**YOUR TASK:**
In the listing below, find the line containing "The height and width of the screenshot is (536, 689)." and the line containing "Given: Click the Hide log summary icon". Repeat exactly those two lines and every line between them.

**INPUT FOR THIS TASK:**
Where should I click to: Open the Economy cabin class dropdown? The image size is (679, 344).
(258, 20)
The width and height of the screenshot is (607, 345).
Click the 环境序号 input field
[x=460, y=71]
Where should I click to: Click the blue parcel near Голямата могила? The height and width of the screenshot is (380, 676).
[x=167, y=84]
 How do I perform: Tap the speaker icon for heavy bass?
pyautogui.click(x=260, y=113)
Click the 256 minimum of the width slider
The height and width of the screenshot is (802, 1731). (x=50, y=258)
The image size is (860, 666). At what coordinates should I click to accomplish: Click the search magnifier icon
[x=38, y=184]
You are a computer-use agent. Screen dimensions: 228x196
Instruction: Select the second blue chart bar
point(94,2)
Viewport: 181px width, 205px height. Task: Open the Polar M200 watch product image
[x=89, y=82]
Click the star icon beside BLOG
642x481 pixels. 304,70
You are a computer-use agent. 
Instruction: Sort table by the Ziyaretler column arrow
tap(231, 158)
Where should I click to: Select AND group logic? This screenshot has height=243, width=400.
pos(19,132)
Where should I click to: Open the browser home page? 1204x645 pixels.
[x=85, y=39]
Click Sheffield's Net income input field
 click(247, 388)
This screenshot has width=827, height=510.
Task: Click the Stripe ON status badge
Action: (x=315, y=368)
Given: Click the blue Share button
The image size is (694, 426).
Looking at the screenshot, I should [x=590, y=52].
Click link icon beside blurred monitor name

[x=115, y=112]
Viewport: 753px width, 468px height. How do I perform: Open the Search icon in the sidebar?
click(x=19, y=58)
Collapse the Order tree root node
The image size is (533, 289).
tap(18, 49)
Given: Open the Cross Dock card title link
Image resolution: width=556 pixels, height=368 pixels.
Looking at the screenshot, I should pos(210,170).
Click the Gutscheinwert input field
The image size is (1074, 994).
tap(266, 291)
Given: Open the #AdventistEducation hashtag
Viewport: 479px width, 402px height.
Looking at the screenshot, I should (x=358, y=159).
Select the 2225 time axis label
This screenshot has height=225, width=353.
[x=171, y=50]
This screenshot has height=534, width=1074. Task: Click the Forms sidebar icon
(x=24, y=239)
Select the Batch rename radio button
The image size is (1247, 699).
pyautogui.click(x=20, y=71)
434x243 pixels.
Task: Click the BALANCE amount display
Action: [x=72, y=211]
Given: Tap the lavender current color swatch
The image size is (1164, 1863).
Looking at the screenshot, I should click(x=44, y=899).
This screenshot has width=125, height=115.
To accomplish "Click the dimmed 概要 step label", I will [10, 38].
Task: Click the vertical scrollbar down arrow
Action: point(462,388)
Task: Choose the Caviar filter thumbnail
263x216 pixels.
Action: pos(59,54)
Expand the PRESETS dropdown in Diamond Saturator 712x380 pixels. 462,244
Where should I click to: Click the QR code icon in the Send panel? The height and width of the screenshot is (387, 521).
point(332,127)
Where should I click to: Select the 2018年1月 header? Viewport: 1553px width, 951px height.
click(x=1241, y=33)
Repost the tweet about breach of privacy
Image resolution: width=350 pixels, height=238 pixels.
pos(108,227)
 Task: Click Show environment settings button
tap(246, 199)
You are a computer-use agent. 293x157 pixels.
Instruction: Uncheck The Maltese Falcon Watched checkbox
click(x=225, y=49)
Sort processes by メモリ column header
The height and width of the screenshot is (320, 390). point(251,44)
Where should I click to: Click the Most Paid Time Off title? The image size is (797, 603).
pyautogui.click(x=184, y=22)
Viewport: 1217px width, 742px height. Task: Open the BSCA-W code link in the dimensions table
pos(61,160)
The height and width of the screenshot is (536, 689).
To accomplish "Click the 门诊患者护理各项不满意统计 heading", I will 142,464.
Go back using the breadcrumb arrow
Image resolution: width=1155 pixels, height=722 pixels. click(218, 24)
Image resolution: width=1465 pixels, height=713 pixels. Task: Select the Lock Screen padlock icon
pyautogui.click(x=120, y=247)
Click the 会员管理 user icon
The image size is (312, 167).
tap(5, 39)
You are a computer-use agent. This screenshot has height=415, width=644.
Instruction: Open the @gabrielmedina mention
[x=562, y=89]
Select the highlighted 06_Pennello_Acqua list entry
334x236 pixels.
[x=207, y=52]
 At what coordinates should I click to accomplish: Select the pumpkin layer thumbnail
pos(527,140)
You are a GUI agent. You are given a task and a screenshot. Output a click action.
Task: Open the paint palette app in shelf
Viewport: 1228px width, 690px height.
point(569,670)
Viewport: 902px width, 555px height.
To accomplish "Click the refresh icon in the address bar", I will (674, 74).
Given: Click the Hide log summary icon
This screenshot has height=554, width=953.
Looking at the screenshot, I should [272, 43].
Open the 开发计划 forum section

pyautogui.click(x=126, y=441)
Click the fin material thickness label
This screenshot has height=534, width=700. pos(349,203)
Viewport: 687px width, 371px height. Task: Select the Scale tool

**WRITTEN SOLUTION:**
The height and width of the screenshot is (536, 689).
To accomplish "Click the 门诊患者护理各项不满意统计 heading", I will 142,464.
Go back using the breadcrumb arrow
Image resolution: width=1155 pixels, height=722 pixels. click(218, 24)
Image resolution: width=1465 pixels, height=713 pixels. Task: Select the Lock Screen padlock icon
pyautogui.click(x=120, y=247)
Click the 会员管理 user icon
The image size is (312, 167).
tap(5, 39)
You are a computer-use agent. This screenshot has height=415, width=644.
Instruction: Open the @gabrielmedina mention
[x=562, y=89]
Select the highlighted 06_Pennello_Acqua list entry
334x236 pixels.
[x=207, y=52]
 At what coordinates should I click to accomplish: Select the pumpkin layer thumbnail
pos(527,140)
You are a GUI agent. You are given a task and a screenshot. Output a click action.
Task: Open the paint palette app in shelf
Viewport: 1228px width, 690px height.
point(569,670)
Viewport: 902px width, 555px height.
To accomplish "Click the refresh icon in the address bar", I will (674, 74).
Given: Click the Hide log summary icon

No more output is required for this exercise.